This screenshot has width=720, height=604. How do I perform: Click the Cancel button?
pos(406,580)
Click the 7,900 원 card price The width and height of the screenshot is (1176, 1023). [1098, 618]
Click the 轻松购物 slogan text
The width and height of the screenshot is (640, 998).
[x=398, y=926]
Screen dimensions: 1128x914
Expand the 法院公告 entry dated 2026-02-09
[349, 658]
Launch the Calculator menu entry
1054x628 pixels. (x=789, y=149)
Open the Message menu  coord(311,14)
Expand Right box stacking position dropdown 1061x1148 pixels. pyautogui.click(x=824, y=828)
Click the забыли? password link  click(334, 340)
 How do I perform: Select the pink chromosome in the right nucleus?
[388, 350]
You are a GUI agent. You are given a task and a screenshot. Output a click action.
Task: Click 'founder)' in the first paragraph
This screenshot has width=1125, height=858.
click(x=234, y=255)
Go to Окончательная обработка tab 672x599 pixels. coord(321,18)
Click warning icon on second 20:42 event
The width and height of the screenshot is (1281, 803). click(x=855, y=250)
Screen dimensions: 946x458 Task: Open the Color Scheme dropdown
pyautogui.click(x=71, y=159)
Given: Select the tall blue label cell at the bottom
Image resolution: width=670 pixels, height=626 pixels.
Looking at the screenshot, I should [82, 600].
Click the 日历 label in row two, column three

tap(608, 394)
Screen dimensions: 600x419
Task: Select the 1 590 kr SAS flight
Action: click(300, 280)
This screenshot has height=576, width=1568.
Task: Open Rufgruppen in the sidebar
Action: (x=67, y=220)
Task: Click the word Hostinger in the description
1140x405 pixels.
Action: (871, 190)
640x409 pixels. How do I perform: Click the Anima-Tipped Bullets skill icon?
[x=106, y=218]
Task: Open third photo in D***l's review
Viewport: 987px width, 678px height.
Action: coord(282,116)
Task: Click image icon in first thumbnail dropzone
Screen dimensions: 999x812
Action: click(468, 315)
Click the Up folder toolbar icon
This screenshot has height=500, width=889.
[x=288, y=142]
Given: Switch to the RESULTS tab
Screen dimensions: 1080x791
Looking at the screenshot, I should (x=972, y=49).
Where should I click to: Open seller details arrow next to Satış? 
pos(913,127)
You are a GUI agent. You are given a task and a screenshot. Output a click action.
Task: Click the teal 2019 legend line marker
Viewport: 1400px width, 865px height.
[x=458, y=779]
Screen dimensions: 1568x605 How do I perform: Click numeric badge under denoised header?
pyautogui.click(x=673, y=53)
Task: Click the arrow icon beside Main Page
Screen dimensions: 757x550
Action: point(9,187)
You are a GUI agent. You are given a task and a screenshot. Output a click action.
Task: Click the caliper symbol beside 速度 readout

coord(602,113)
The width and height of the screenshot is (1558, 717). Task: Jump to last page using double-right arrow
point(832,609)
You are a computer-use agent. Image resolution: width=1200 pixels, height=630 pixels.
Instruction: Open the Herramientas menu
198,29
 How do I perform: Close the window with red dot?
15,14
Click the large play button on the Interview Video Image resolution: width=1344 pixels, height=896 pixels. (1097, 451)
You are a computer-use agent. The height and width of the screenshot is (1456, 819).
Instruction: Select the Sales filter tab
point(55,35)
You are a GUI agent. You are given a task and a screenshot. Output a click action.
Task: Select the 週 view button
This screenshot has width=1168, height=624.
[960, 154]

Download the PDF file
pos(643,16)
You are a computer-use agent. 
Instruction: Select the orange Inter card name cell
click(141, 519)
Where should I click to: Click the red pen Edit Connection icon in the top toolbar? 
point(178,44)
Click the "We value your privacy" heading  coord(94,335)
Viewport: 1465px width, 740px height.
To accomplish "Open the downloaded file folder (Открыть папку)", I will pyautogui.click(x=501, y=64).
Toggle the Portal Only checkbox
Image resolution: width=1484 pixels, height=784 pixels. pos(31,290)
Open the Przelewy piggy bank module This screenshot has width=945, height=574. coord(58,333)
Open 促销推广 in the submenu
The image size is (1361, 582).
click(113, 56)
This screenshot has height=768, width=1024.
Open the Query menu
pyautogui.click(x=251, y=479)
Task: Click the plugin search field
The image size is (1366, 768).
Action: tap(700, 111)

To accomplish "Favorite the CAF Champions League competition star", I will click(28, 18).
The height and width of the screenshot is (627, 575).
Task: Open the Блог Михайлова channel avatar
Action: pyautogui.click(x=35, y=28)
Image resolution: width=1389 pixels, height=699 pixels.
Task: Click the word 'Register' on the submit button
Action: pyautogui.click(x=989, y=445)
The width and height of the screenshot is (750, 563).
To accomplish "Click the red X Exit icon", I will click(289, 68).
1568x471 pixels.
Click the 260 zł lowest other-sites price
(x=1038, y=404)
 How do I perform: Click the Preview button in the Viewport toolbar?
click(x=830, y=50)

*****

# [Task instructions]
Reproduce word for word the material above, starting with the line that has "How do I perform: Close" and stopping after the line that has "You are a computer-use agent. The".

# [Exercise response]
 How do I perform: Close the window with red dot?
15,14
Click the large play button on the Interview Video Image resolution: width=1344 pixels, height=896 pixels. (1097, 451)
You are a computer-use agent. The height and width of the screenshot is (1456, 819).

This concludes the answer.